Cinemateca : Em Memória de Nuno Melo [1960-2015]

TD

Tarde Demais baseia-se num caso verídico: o naufrágio de um barco de pesca artesanal em pleno rio Tejo, sucedido em meados da década de 90. A leitura de relatos do acontecimento aparecidos na imprensa motivou José Nascimento a querer saber um pouco mais sobre as circunstâncias que rodearam o acidente, e sobre as pessoas envolvidas. O facto de toda a tragédia se ter desenrolado em pleno estuário do rio Tejo, com “Lisboa ao fundo”, acrescentava à história um dramatismo  com o seu quê de surrealista, no sentido mais comum (e incorreto) da palavra. Por outro lado, e esse pormenor não terá certamente deixado de estar também na raiz do interesse de José Nascimento, todo o episódio não deixava de revelar uma série de profundas contradições e desequilíbrios do Portugal moderno e supostamente “europeu”: a demora na reacção das autoridades, as dificuldades burocráticas para accionar os mecanismos de socorro, foram questões cruciais e permitiam, numa reflexão sobre o acidente, sublinhar os contrastes internos do país. Nascimento resumiu assim aquilo que o interesse despertado por esta história o impeliu a fazer: ” Peguei na minha câmara de vídeo e comecei a fazer um levantamento pormenorizado da sequência dos acontecimentos, recolhi os testemunhos dos sobreviventes, senti o desespero da espera e a dor das famílias. Envolvi-me definitivamente com os futuros personagens do filme quando soube que um dos pescadores era pai de uma amiga minha”. E acrescentou que o filme começou assim a nascer, de modo quase involuntário: ” A dramaturgia estava desde o início traçada. Qualquer aproximação ao tema era, só por si, estimulante. O filme já tinha começado a acontecer sem que eu tivesse dado por isso”.
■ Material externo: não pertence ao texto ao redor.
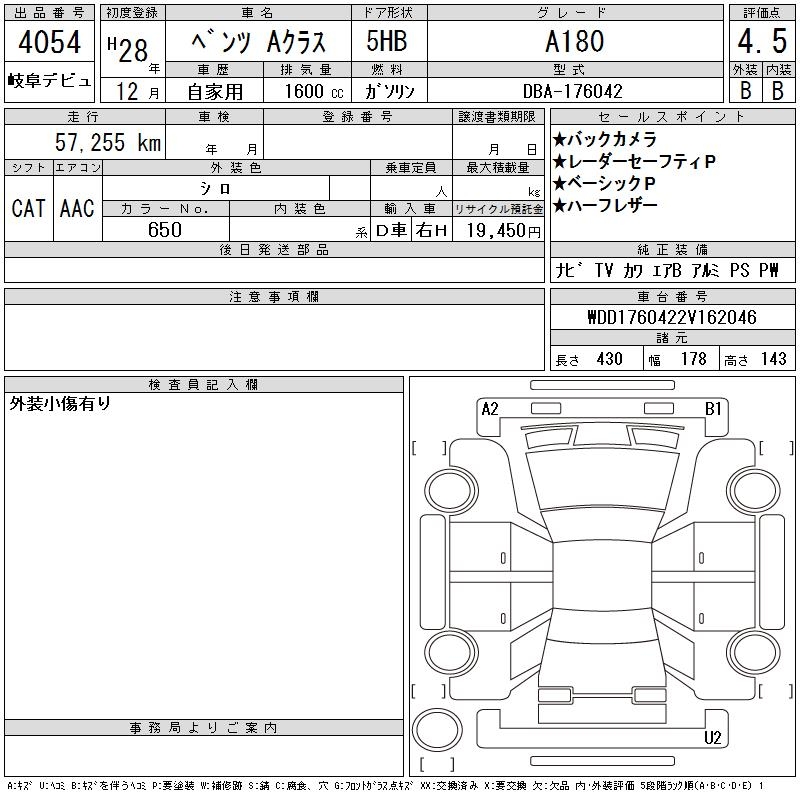The image size is (800, 800).
Task: Click the B1 damage mark on car diagram
Action: [713, 408]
Sem pretender ser uma “reconstituição” tintim por tintim do que realmente aconteceu naquelas 24 horas (mais hora menos hora) em que a tragédia se desenrolou, Tarde Demais mantém-se sempre fiel, em linhas gerais, à evolução dos acontecimentos. Numa primeira parte acompanhamos, exclusivamente, o que se passa a bordo do pequeno barco naufragado ou em vias de naufragar, mais tarde a atenção começa também a centrar-se nas reacções em terra, os familiares e os amigos que começam a achar estranha a demora, as tentativas de “fazer qualquer coisa”, os embates com as dificuldades burocráticas, o desespero e a ansiedade.
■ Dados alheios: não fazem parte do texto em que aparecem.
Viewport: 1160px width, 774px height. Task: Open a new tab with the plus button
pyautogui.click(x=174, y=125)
Ao mesmo tempo, Nascimento acrescenta, para efeitos dramáticos, uma série de histórias pessoais que rodeiam os pescadores, entre eles e os seus familiares, no que é sobretudo uma maneira de “decompor” um drama colectivo num conjunto de dramas individuais. Isso nota-se, por exemplo, na maneira como é definido o recorte psicológico das várias personagens dos pescadores – para além da história comum que os une, para além do naufrágio e das expectativas sobre a chegada das equipas de salvamento, o interesse do filme deposita-se na maneira como cada um reage aos acontecimentos, na maneira como dissensões e problemas pessoais entre eles explodem ou são atenuados pela convivência numa situação extrema. Em boa parte, é de todas as tensões geradas por essa convivência forçada em tais circunstâncias que o filme retira grande parte da sua energia “crispada” e a usa para construir uma atmosfera terrivelmente “nervosa” – é um bocadinho a lógica do “huis clos”, visto que, mesmo se tudo decorresse a céu aberto, os pescadores estão confinados a um espaço estritamente delimitado.

Em certa medida talvez se possa dizer que quando um filme se “descentra” e passa a focar a sua atenção também no que vai acontecendo em terra, essa energia se dissipa um bocadinho, perdendo-se com isso alguma consistência dramática. Por outro lado, atendendo à intenção de chegar a um relato “total”, onde são importantes as dificuldades surgidas em terra, é difícil pensar que o filme pudesse ter outra estrutura. E no fundo, nada disso impede (bem pelo contrário) que Tarde Demais seja um dos filmes mais pertinentes portugueses contemporâneos no que toca a um olhar sobre um país com uma crónica dificuldade em olhar para os seus próprios contrastes internos.